**What the task asks:** Could you copy word for word every line of the entries below, from the line containing "You are a GUI" up to and including the last line of the entries? Leave the pictures out of your answer.
-*-*-
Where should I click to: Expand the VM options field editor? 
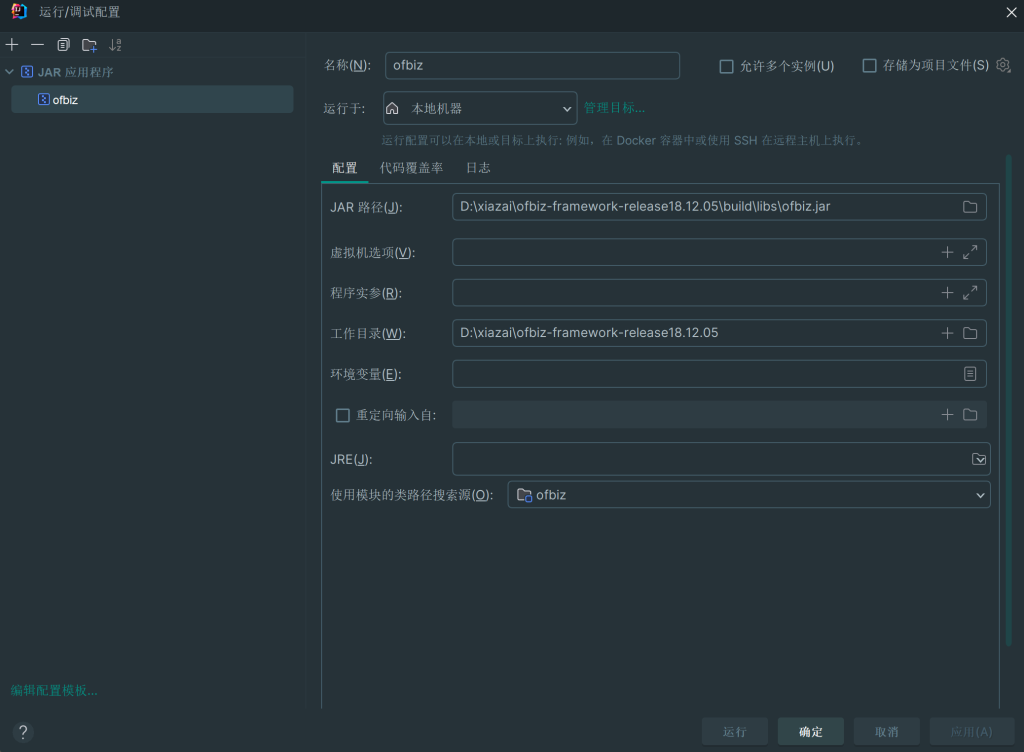click(x=969, y=253)
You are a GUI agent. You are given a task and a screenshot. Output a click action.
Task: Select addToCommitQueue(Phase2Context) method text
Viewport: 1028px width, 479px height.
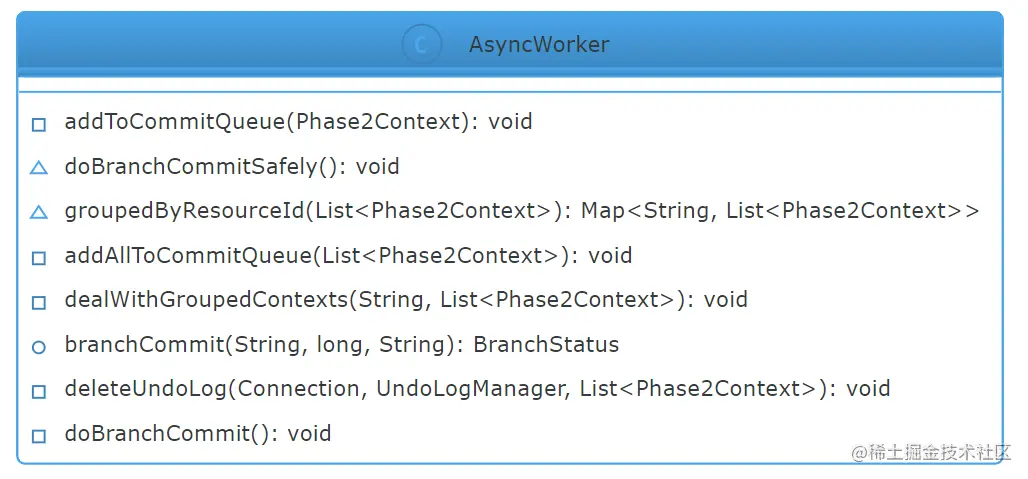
-*-*-
**Exercise response:**
You are a GUI agent. You are given a task and a screenshot. Output a click action.
Task: Select addToCommitQueue(Phase2Context) method text
Viewport: 1028px width, 479px height.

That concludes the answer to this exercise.